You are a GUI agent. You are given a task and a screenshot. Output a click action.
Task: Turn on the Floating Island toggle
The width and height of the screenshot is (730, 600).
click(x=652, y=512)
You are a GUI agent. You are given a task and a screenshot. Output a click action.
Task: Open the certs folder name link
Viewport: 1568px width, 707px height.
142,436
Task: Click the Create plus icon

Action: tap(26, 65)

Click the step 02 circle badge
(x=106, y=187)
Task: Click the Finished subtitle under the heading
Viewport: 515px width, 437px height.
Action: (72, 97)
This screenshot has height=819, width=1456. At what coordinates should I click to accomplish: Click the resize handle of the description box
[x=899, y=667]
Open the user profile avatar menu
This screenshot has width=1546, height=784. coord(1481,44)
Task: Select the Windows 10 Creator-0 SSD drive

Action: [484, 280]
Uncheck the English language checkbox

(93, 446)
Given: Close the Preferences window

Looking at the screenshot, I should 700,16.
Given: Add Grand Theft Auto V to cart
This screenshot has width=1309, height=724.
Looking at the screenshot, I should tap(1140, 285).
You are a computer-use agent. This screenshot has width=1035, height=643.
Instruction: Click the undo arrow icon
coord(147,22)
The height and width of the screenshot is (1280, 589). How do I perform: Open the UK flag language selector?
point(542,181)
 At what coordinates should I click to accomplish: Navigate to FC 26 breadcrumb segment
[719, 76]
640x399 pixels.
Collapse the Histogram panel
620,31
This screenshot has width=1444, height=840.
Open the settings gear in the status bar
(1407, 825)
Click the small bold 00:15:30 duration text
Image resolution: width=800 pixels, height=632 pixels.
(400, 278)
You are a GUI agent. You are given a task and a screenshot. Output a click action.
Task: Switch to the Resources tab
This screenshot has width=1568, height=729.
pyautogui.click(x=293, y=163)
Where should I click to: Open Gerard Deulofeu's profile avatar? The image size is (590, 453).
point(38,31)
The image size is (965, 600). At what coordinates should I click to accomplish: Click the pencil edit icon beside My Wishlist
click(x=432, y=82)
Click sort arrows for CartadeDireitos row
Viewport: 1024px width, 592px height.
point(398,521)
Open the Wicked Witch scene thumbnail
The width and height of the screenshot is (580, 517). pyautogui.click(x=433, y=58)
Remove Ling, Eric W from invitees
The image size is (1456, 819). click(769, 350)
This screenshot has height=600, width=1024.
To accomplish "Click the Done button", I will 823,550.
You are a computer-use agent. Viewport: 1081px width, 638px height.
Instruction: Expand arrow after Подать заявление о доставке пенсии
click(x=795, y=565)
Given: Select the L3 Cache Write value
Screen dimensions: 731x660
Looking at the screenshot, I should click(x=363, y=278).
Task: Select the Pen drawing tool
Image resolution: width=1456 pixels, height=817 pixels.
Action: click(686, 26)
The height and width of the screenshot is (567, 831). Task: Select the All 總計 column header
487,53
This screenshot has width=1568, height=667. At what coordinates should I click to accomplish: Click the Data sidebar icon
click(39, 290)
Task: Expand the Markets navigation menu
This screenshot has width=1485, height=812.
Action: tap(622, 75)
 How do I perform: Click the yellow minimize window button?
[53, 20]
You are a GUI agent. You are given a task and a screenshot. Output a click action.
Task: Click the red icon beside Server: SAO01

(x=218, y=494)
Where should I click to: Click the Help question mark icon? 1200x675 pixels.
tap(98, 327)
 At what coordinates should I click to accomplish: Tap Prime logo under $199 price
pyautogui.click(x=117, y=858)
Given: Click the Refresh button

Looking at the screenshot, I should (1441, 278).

+---+

> [WHAT THE EXERCISE ASKS]:
Your answer should be the full set of records, printed exactly.

> [EXERCISE SOLUTION]:
You are a GUI agent. You are given a task and a screenshot. Output a click action.
Task: Turn on the Floating Island toggle
The width and height of the screenshot is (730, 600).
click(x=652, y=512)
You are a GUI agent. You are given a task and a screenshot. Output a click action.
Task: Open the certs folder name link
Viewport: 1568px width, 707px height.
142,436
Task: Click the Create plus icon

Action: tap(26, 65)

Click the step 02 circle badge
(x=106, y=187)
Task: Click the Finished subtitle under the heading
Viewport: 515px width, 437px height.
Action: (72, 97)
This screenshot has height=819, width=1456. At what coordinates should I click to accomplish: Click the resize handle of the description box
[x=899, y=667]
Open the user profile avatar menu
This screenshot has width=1546, height=784. coord(1481,44)
Task: Select the Windows 10 Creator-0 SSD drive

Action: [484, 280]
Uncheck the English language checkbox

(93, 446)
Given: Close the Preferences window

Looking at the screenshot, I should 700,16.
Given: Add Grand Theft Auto V to cart
This screenshot has width=1309, height=724.
Looking at the screenshot, I should tap(1140, 285).
You are a computer-use agent. This screenshot has width=1035, height=643.
Instruction: Click the undo arrow icon
coord(147,22)
The height and width of the screenshot is (1280, 589). How do I perform: Open the UK flag language selector?
point(542,181)
 At what coordinates should I click to accomplish: Navigate to FC 26 breadcrumb segment
[719, 76]
640x399 pixels.
Collapse the Histogram panel
620,31
This screenshot has width=1444, height=840.
Open the settings gear in the status bar
(1407, 825)
Click the small bold 00:15:30 duration text
Image resolution: width=800 pixels, height=632 pixels.
(400, 278)
You are a GUI agent. You are given a task and a screenshot. Output a click action.
Task: Switch to the Resources tab
This screenshot has width=1568, height=729.
pyautogui.click(x=293, y=163)
Where should I click to: Open Gerard Deulofeu's profile avatar? The image size is (590, 453).
point(38,31)
The image size is (965, 600). At what coordinates should I click to accomplish: Click the pencil edit icon beside My Wishlist
click(x=432, y=82)
Click sort arrows for CartadeDireitos row
Viewport: 1024px width, 592px height.
point(398,521)
Open the Wicked Witch scene thumbnail
The width and height of the screenshot is (580, 517). pyautogui.click(x=433, y=58)
Remove Ling, Eric W from invitees
The image size is (1456, 819). click(769, 350)
This screenshot has height=600, width=1024.
To accomplish "Click the Done button", I will 823,550.
You are a computer-use agent. Viewport: 1081px width, 638px height.
Instruction: Expand arrow after Подать заявление о доставке пенсии
click(x=795, y=565)
Given: Select the L3 Cache Write value
Screen dimensions: 731x660
Looking at the screenshot, I should click(x=363, y=278).
Task: Select the Pen drawing tool
Image resolution: width=1456 pixels, height=817 pixels.
Action: click(686, 26)
The height and width of the screenshot is (567, 831). Task: Select the All 總計 column header
487,53
This screenshot has width=1568, height=667. At what coordinates should I click to accomplish: Click the Data sidebar icon
click(39, 290)
Task: Expand the Markets navigation menu
This screenshot has width=1485, height=812.
Action: tap(622, 75)
 How do I perform: Click the yellow minimize window button?
[53, 20]
You are a GUI agent. You are given a task and a screenshot. Output a click action.
Task: Click the red icon beside Server: SAO01

(x=218, y=494)
Where should I click to: Click the Help question mark icon? 1200x675 pixels.
tap(98, 327)
 At what coordinates should I click to accomplish: Tap Prime logo under $199 price
pyautogui.click(x=117, y=858)
Given: Click the Refresh button

Looking at the screenshot, I should (1441, 278).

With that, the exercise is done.